En 2021 et alors que cela fait à peine un an qu'Audrey Gogniat est à Bienne, sa coéquipière Nina Christen décroche deux médailles aux Jeux olympiques de Tokyo. «Mais à ce moment, dans ce groupe, je suis la toute petite. Je me sens un peu comme une intruse. Je suis timide et je voulais faire ma place, mais sans prendre celle de personne.» Heureusement pour elle, la tireuse jurassienne n'a pas besoin de le faire. Toutefois, le rêve olympique semble encore loin pour elle. «À cette époque, je me projette à 2028, 2032, voire 2036. Mais en tout cas pas 2024.»
Et l'année 2022 lui donne presque raison. Les résultats aux Championnats d'Europe en Pologne ne sont pas bons. «Je me qualifie de justesse pour la deuxième phase mais je termine bonne dernière, avec un résultat médiocre», se souvient-elle. Sauf qu'à ce moment, elle sort de son école de recrue, durant laquelle elle a tiré durant 18 semaines. «Donc maintenant, je me suis dit que je devais me bouger les fesses.» Avec son coach, elle met en place un plan d'entraînement strict, qui, «au début était vraiment très dur».
«Une fierté pour ma famille»
Mais les efforts paient et en août 2023, aux Mondiaux de Bakou, elle est à un seul tir de décrocher un ticket olympique: «J'arrive à rester dans ma bulle et je me dis juste que si j'arrive à faire ce coup, je pourrai tout faire dans la vie.» Elle y parvient et se qualifie donc pour les Jeux de Paris cet été. «J'y vais dans le but de donner le meilleur de moi-même et de ne rien lâcher jusqu'au bout», promet-elle.

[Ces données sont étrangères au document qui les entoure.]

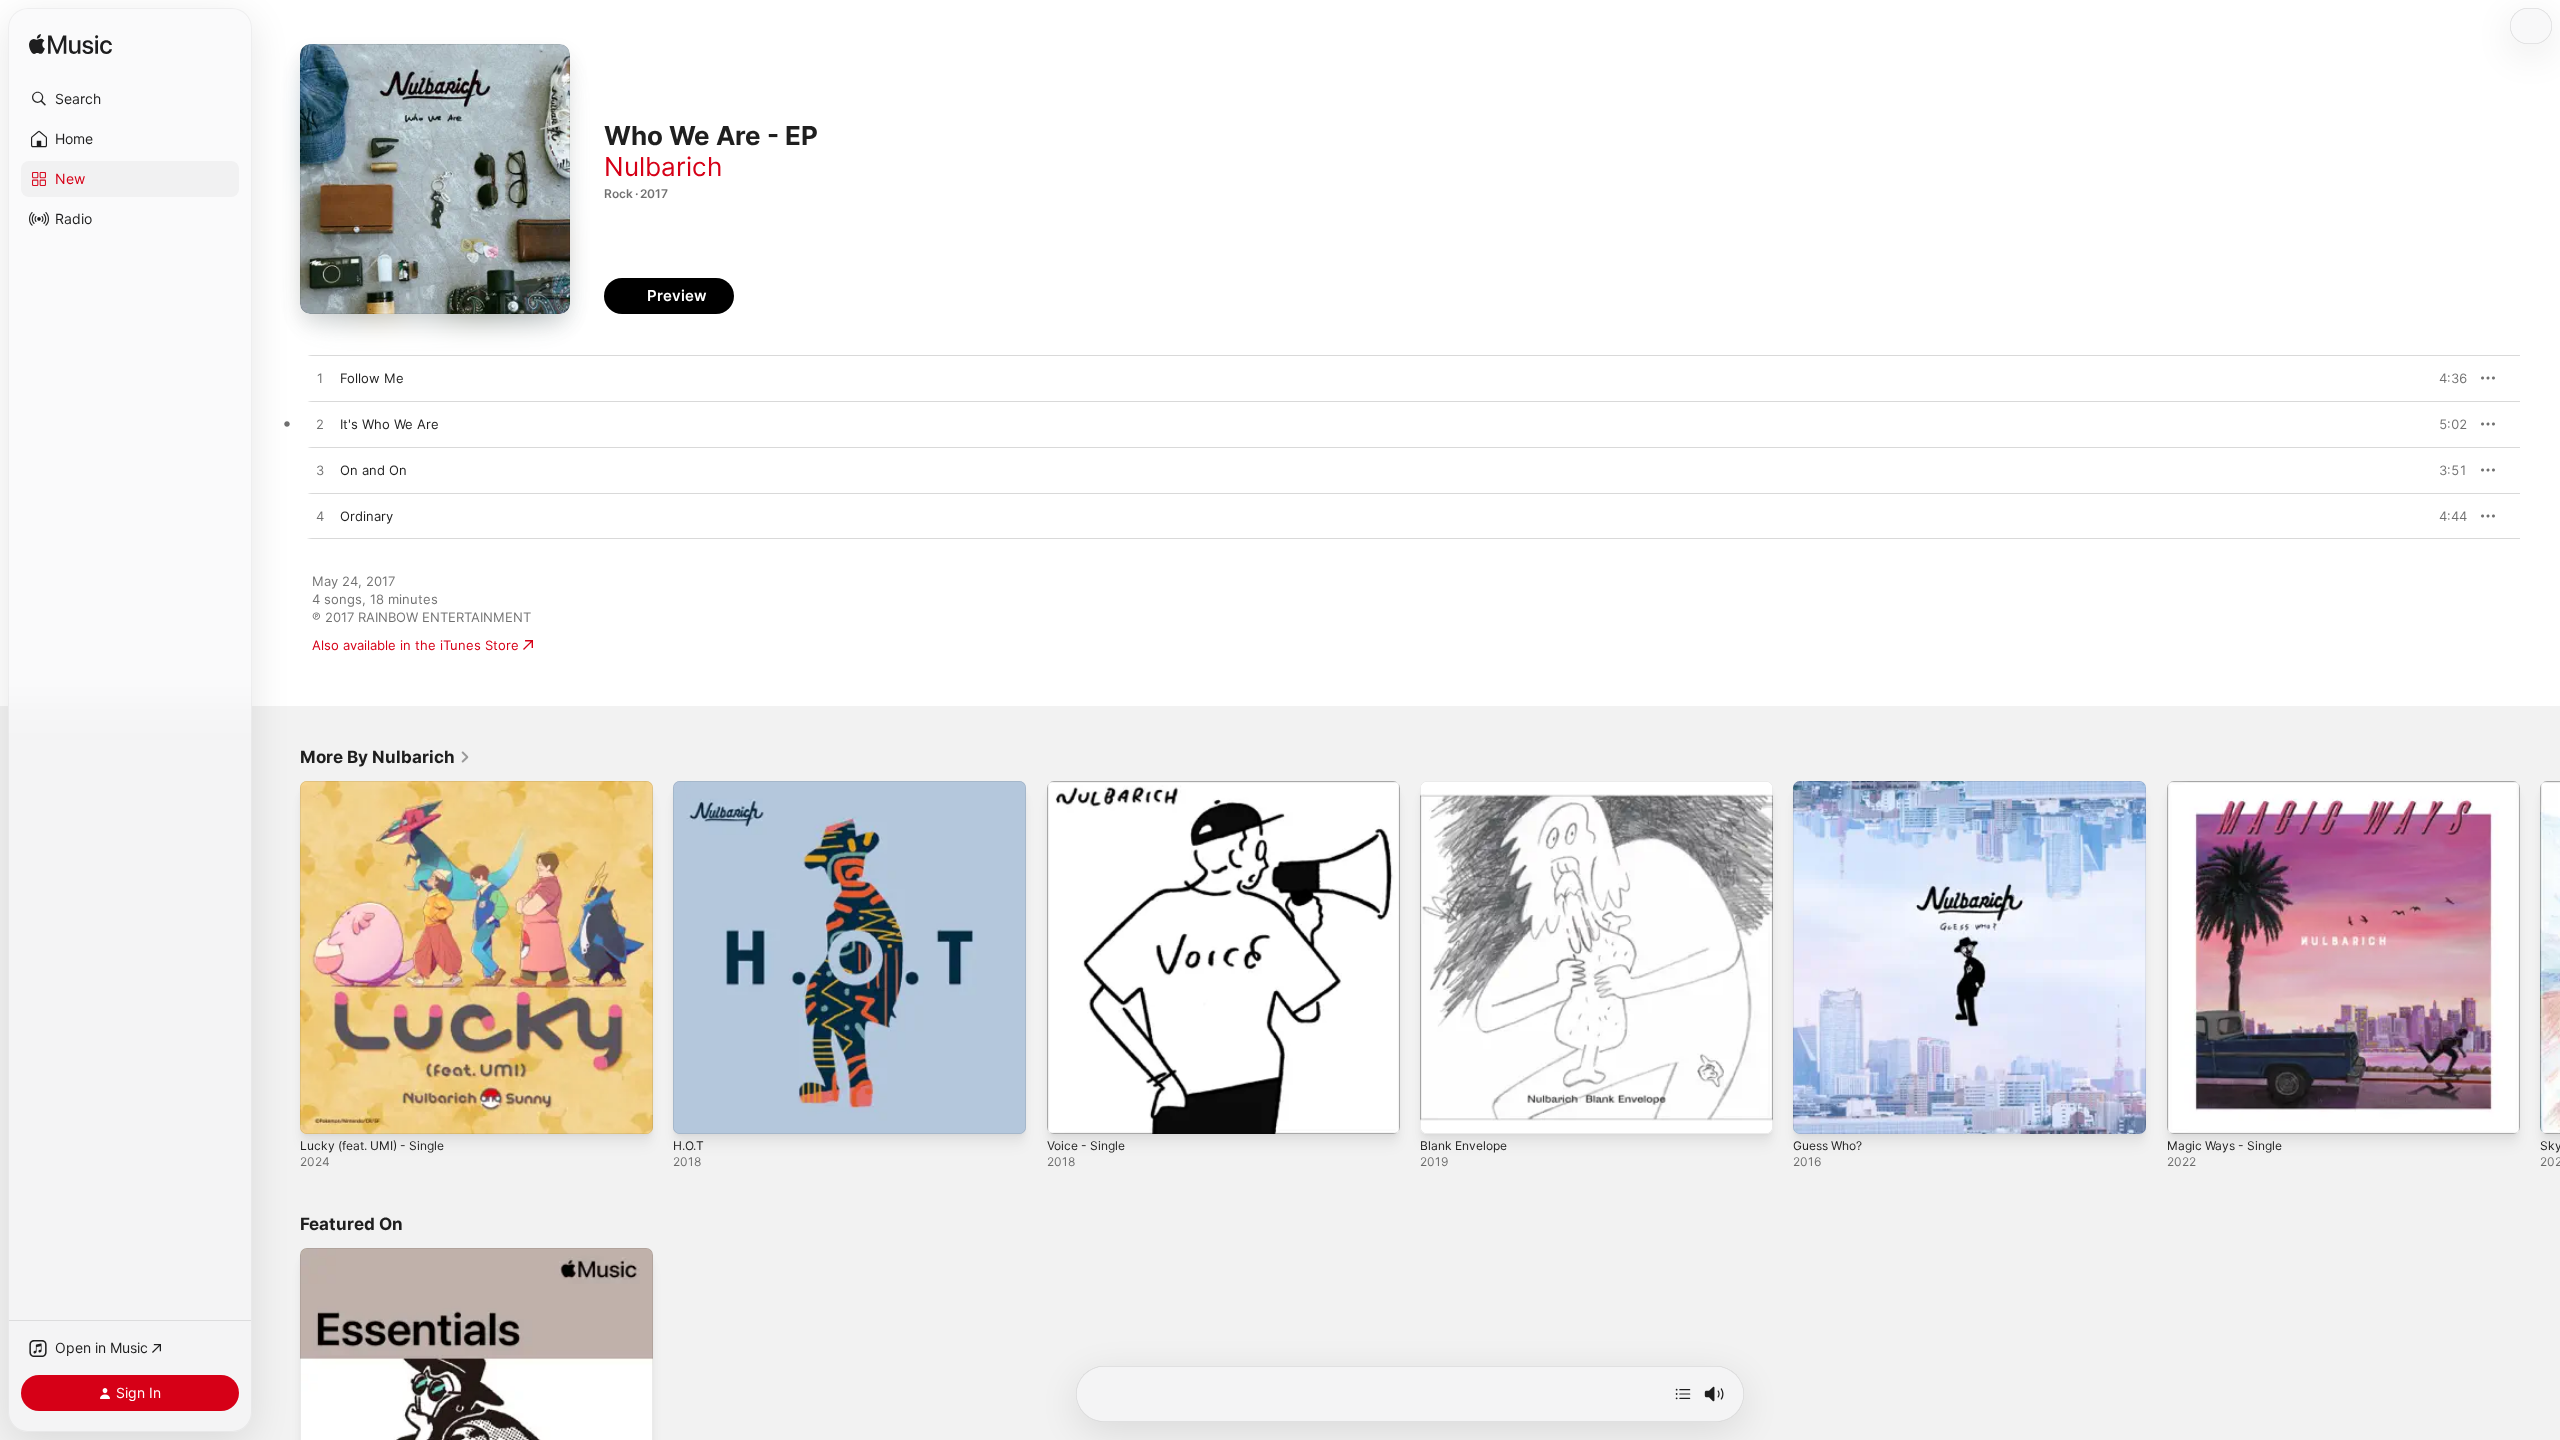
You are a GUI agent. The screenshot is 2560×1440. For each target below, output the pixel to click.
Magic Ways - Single (2229, 789)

Ancien tireur, son papa sera présent dans les tribunes sur le site de Châteauroux pour encourager sa protégée, en compagnie de la grande sœur d'Audrey. «Il sait par quoi je suis passée pour y arriver et forcément, c'est une fierté pour ma famille que j'aille aux Jeux», lâche-t-elle. Sans oublier un dernier mot – en français – pour sa maman, «qu'il ne faut pas oublier même si elle ne fait pas de tir». Avant de devoir à nouveau parler principalement allemand jusqu'aux JO de Paris.